*ТЕКСТ ОТРЫВКА*:
□ □ □ □ □ □ □

Просветители, — как мы это видим в каждом известном нам периоде "просвещения", — в своей критике современных им отношений исходили обыкновенно из тех или других отвлеченных принципов.
Со стороны социально-политической это новое направление мысли Белинского, — это искание им опоры в отвлеченном понятии личности, — привело его к утопическому социализму, а со стороны литературной — к реабилитации Шиллера, которого он объявил теперь благородным адвокатом человечества. Но все-таки он недаром прошел школу Гегеля: у него навсегда осталось отвращение от "натянутого, на ходулях стоящего идеализма, махающего мечом картонным, подобно разрумяненному актеру". Если в своей юности, в первый период своего увлечения Шиллером, Белинский увлекался его "Разбойниками", — то теперь он уже с пренебрежением относится к тем писателям, которые с легкой руки Марлинского "принялись рисовать то Карлов Мооров в черкесской бурке, то Лиров и Чайльд-Гарольдов в канцелярском виц-мундире". Уже в начале 1844 года, он, — в статье: "Русская литература в 1843 году", — с удовольствием отмечает, что теперь и "великие и малые таланты, и посредственность и бездарность — все стремятся изображать действительных, не воображаемых людей, но так как действительные люди обитают на земле и в обществе, а не на воздухе, не в облаках, где живут одни призраки, то, естественно, писатели нашего времени вместе с людьми изображают и общество. Общество также — нечто действительное, а не воображаемое, и потому его сущность составляют не одни костюмы и прически, но и нравы, обычаи, понятия, отношения и т. д." [325] В последующие годы своей жизни Белинский, умственное развитие которого шло в том же направлении, в каком развивалась западноевропейская философская мысль, перешел от Гегеля к Фейербаху. Это особенно заметно в его статье "Взгляд на русскую литературу 1846 года", где он излагает некоторые основные положения Фейербаховой философии. И в той же статье он в полном согласии со своими новыми философскими убеждениями говорит: "Если бы нас спросили, в чем состоит отличительный характер современной русской литературы, мы отвечали бы: в более и более тесном сближении с жизнью, с действительностью, в большей и большей близости к зрелости и возмужалости" [326] . В литературном обозрении следующего года, написанном им совсем уже незадолго до своей смерти, он такими словами определяет состояние и задачи нашей литературы:
325
Сочинения В. Г. Белинского. Москва 1880 г., ч. 8, стр. 63.

□ □ □ □ □ □ □

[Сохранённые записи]
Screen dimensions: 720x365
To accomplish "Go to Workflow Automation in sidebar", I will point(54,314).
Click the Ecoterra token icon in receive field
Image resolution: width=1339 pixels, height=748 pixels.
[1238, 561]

□ □ □ □ □ □ □

*ЗАДАНИЕ 1*:
В какой статье, согласно отрывку о Белинском, он излагает некоторые основные положения философии Фейербаха?
*ЗАДАНИЕ 2*:
Повторите дословно фрагмент отрывка о Белинском, начиная со слов «Просветители, — как» и продолжая до слов «других отвлеченных принципов.».

*ПИСЬМЕННЫЙ ОТВЕТ 1*:
В статье «Взгляд на русскую литературу 1846 года».

*ПИСЬМЕННЫЙ ОТВЕТ 2*:
Просветители, — как мы это видим в каждом известном нам периоде "просвещения", — в своей критике современных им отношений исходили обыкновенно из тех или других отвлеченных принципов.